Samuel Poirier-Poulin is a PhD candidate in film studies at the Université de Montréal, Canada. His doctoral research investigates trauma in horror video games and draws on affect theory and phenomenology of media. His other research interests include sexuality studies, queer desires, and autoethnography. His work has appeared in the journals Loading… and Synoptique, and in the anthology Video Games and Comedy. Samuel is also the Editor-in-Chief of the journal Press Start.
Trust, Confidence, and Hope in A Summer’s End—Hong Kong 1986
FROG 2022 – Talk
Building on Eve Sedgwick’s (1997) reparative reading, this paper offers an analysis of the theme of trust and its variations (reluctance, confidence, intimacy) in the visual novel A Summer’s End—Hong Kong 1986 (ASE hereafter; Oracle & Bone, 2020). More specifically, this paper examines how trust takes place (1) between the game characters, (2) between the player and the characters, and (3) between the queer player and the video game medium. ASE tells the unlikely love story between Michelle Fong Ha Cheung, a disciplined office lady who lives with her mother, and Sam Ka Yan Wong, an independent and free-spirited woman who owns a video store. The story is set in Hong Kong, in the summer of 1986, two years after the Sino-British Joint Declaration was signed. ASE offers a reflection on the difficulties of being a queer woman in uncertain times. It explores themes of desires, freedom, and hope in a time and space “where Asian traditional values and Western idealism clash and converge” (Oracle & Bone, 2019, para. 2).

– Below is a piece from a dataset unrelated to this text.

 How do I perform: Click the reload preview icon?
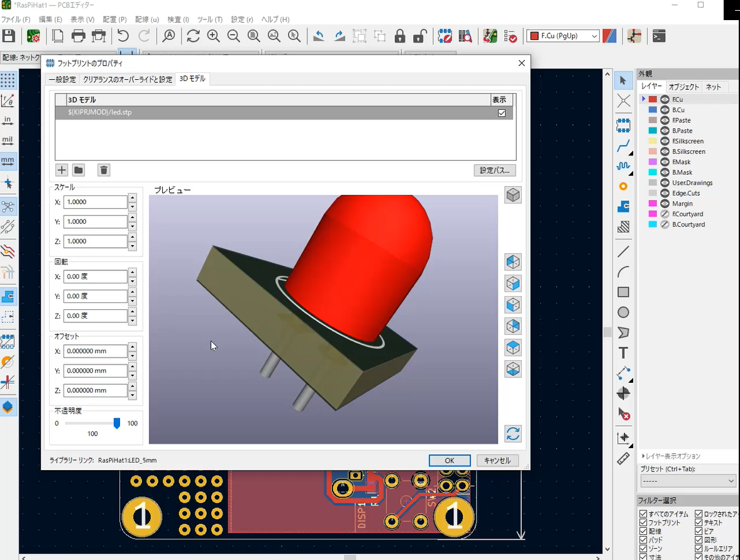click(513, 434)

My analysis starts from the premise that video games, like literature or cinema, provide an ideal opportunity to study trust—its formation and its fragility—and to broaden our knowledge on the subject (Leboyer & Vincent, 2019). As noted by philosopher Michaela Marzano (2010), trust is closely tied to human existence. It creates strong relationships where dependence and vulnerability meet; it changes our relationship to the world and to ourselves, and makes us realize that we are never completely independent (Marzano, 2010). Trust is in opposition with fear, and more precisely with the fear of the future, “reintroducing into the world the possibility of hope, [and] pushing everyone to bet again on oneself, on others and, more generally, on the future” (Marzano, 2010, p. 61, my translation). ASE ultimately provides an interesting case for studying trust from a humanities perspective, a theme underexplored in game studies and in English-language scholarship in general.